O professor também chamou atenção para um desafio comum nas organizações: a criação de uma cultura de risco antes mesmo da adoção de sistemas sofisticados. “Às vezes as pessoas pensam que o sistema vai resolver tudo, mas especificamente na gestão de riscos a cultura do risco, das pessoas olharem para o risco, é importante”, afirmou.

Entre os temas tratados estiveram o mapeamento de processos, identificação de riscos operacionais, construção de matrizes de risco, definição de apetite ao risco, planos de ação e mecanismos de monitoramento. Os especialistas destacaram que ferramentas como análise SWOT, fluxogramas e reuniões de brainstorming podem ser utilizadas de acordo com o nível de maturidade de cada organização.

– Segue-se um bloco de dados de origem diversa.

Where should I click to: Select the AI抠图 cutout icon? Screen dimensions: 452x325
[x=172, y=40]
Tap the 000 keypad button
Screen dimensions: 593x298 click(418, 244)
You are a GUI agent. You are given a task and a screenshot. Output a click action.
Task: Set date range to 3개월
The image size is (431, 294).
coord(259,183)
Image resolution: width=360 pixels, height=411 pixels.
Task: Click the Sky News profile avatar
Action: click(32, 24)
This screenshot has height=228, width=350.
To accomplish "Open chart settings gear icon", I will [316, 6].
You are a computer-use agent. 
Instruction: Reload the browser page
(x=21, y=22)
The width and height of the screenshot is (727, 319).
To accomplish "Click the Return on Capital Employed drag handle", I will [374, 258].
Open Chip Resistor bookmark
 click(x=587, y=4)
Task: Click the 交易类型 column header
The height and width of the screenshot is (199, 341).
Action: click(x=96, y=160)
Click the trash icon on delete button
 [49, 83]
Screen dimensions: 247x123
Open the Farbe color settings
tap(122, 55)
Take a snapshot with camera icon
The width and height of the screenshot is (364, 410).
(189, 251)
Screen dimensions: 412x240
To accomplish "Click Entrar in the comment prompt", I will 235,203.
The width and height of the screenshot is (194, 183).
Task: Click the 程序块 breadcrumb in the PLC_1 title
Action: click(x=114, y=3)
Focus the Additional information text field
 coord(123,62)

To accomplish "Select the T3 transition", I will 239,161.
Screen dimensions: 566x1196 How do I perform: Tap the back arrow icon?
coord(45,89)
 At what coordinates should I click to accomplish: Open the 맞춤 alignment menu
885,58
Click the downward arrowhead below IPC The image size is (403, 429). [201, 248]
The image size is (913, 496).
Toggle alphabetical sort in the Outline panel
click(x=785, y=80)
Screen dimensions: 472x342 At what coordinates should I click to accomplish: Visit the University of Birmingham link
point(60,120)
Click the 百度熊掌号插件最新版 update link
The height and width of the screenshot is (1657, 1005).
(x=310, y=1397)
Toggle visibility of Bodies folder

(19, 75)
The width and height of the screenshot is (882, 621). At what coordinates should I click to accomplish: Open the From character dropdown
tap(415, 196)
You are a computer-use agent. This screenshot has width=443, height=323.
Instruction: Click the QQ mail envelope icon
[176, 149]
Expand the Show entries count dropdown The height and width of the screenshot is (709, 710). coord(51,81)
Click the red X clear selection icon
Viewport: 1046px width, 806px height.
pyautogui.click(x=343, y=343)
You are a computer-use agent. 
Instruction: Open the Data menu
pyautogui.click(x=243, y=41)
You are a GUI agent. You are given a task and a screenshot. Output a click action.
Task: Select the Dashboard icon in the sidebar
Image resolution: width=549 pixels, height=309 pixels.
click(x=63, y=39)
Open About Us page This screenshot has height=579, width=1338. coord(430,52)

Durante o debate, o mediador o Professor Dr. Iago França Lopes questionou como ocorre, na prática, a implementação dos modelos de gestão de riscos considerando a realidade das organizações e os desafios de mudança cultural.
Em resposta, Alex Mussoi Ribeiro destacou que a implementação é um processo gradual e depende de capacitação, envolvimento das pessoas e construção de confiança. “Não é um processo fácil, mas no final normalmente há um reflexo positivo. Eu nunca ouvi falar de alguém que se arrependeu de ter implementado uma gestão de riscos”, afirmou.
Lucas Maragno complementou que o primeiro passo não é necessariamente investir em grandes sistemas, mas criar conhecimento interno. “Primeiro é criar uma cultura para que as pessoas saibam construir, entender e identificar o risco; depois começar com ferramentas básicas”, explicou.
Ao encerrar o encontro, os especialistas reforçaram que a gestão de riscos deve ser incorporada como parte da estratégia organizacional, contribuindo para processos mais eficientes, redução de vulnerabilidades e decisões mais fundamentadas.
A iniciativa integra as ações do ICBR voltadas à capacitação profissional e ao fortalecimento do papel estratégico da contabilidade nas organizações, ampliando o debate sobre governança, controles internos e melhores práticas de gestão.